Jan Marejko, 27 novembre 2015

 

 

NOTES : Le livre d’Olivier Rey, Itinéraire de l’égarement, est la meilleure introduction à la problématique esquissée ici. Richard Feynman a dit que personne ne comprend la mécanique quantique dans The Character of Physical Law, Cambr. Mass. MIT PRESS, 1965, p.129. La citation d’Einstein est tirée de Banesh Hoffmann, Albert Einstein, créateur et rebelle, Seuil, 1975, p. 272. Sur le big bang, Thomas Lepeltier, La face cachée de l’univers, une autre histoire de la cosmologie, Editions du Seuil, 2014, est précieux. Les ouvrages critiquant les fondements épistémologiques de la physique moderne abondent.

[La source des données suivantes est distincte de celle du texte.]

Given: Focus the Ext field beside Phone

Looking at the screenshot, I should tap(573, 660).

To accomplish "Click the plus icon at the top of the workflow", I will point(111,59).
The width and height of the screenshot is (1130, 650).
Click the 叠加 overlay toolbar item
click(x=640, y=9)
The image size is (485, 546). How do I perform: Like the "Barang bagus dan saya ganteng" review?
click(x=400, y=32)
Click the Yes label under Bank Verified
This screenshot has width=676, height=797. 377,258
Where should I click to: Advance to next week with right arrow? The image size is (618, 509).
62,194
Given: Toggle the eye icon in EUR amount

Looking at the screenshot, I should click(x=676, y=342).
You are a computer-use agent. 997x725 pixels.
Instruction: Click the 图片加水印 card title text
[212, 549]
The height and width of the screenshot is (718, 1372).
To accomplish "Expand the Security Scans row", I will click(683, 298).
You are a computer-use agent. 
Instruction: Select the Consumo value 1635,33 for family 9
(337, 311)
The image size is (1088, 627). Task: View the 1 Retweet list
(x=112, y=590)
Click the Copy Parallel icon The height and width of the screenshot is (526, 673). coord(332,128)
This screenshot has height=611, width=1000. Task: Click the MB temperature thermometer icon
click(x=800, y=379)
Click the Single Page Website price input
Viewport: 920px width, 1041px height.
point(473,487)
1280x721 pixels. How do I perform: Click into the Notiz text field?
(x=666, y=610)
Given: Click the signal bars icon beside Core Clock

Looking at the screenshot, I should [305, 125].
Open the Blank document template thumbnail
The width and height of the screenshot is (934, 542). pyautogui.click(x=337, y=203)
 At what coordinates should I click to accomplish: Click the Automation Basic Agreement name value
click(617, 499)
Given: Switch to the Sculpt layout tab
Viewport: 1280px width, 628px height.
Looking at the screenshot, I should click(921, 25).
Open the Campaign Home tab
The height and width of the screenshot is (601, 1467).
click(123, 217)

J’ai aimé celui d’Anthony O’Hear, After Progress : Finding the Old Way Forward, London : Bloomsbury, 1999.

 

 

Un commentaire

  1. Posté par Sancenay le

    Rabelais ne l’avait-il pas l’avait anticipé dès le XVIème siècle : » science sans conscience n’est que ruine de l’âme »?
    Le vieux monde nihiliste paraît si pressé de se précipiter vers le néant qu’il s’efforce à tout prix de s’affranchir de toute racine physique , intellectuelle, morale, spirituelle.Et c’est de cela qu’il est entrain de convier sa propre mort puisque l’on sait qu’il est constant que la nature a horreur du vide.